As commissioner he worked tirelessly, attending closely to the minutiae of administration and forgoing leave to be on call, especially as industrial tensions mounted after the war. In 1947 he was awarded a King’s Police and Fire Services Medal for his work as director of security. James followed Denis’s initiative in holding annual conferences of officers and in attending conferences of Australian police commissioners. He visited London twice: in 1944 regarding security issues, and in 1948 to prepare for a projected royal visit. A new Police Force Act was passed in 1947, and updated regulations issued. From 1946 he secured improvements in police communications with the advent of teleprinters and radio-controlled police cars in the main centres. Yet a continuing loss of staff and inadequate police facilities were signs that the force was not keeping up with the times when Cummings retired on 15 April 1950; he was awarded a CBE.
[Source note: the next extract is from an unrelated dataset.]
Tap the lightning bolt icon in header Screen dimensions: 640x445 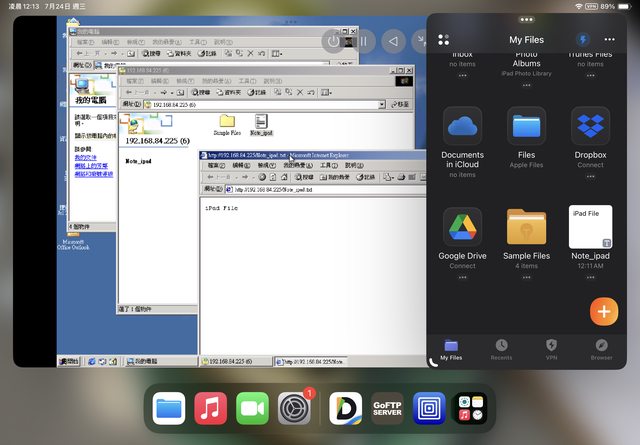[583, 39]
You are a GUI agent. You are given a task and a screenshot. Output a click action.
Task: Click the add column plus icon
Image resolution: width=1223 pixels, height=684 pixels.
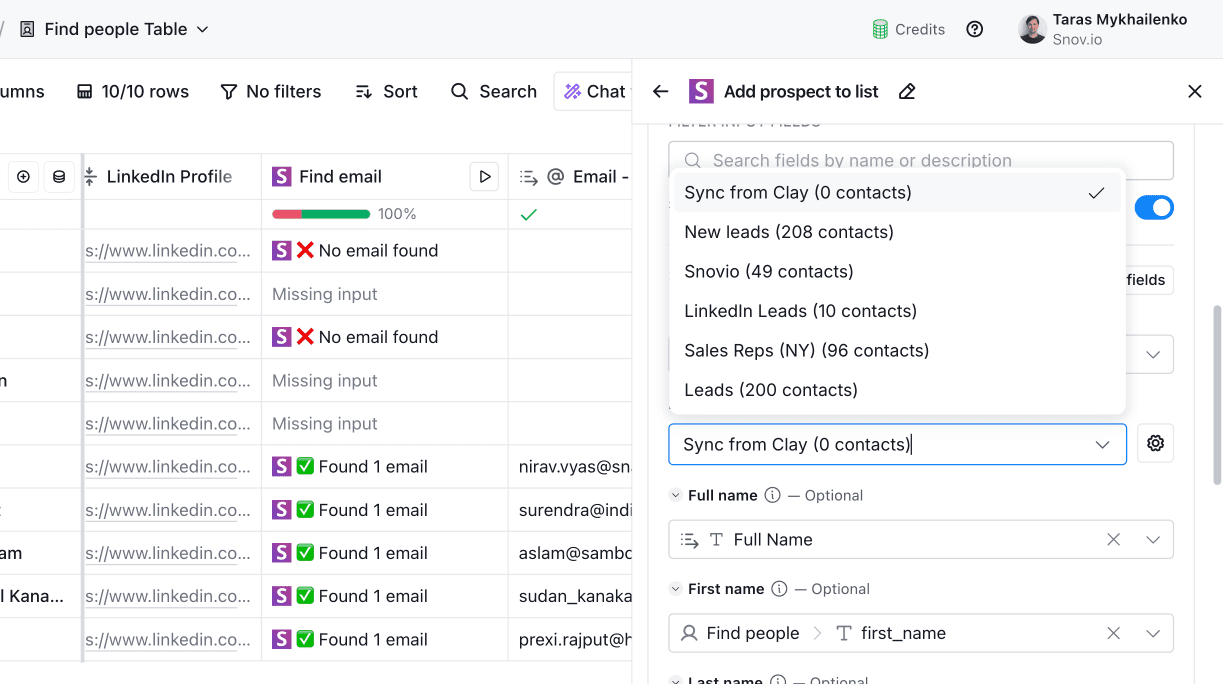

James Cummings enjoyed a long and active retirement at Highland Park, Wellington, notably as a member of the Wilton Bowling Club. Mary died in 1971 and James on 24 September 1976, survived by a son and a daughter. A tribute paid to his sister Catherine applied equally well to him: he was ‘a person of remarkable vitality, ability and memory’.

How to cite this page:

Graeme Dunstall. 'Cummings, Denis Joseph and Cummings, James', Dictionary of New Zealand Biography, first published in 1998. Te Ara - the Encyclopedia of New Zealand, https://teara.govt.nz/en/biographies/4c45/cummings-denis-joseph (accessed 20 April 2024)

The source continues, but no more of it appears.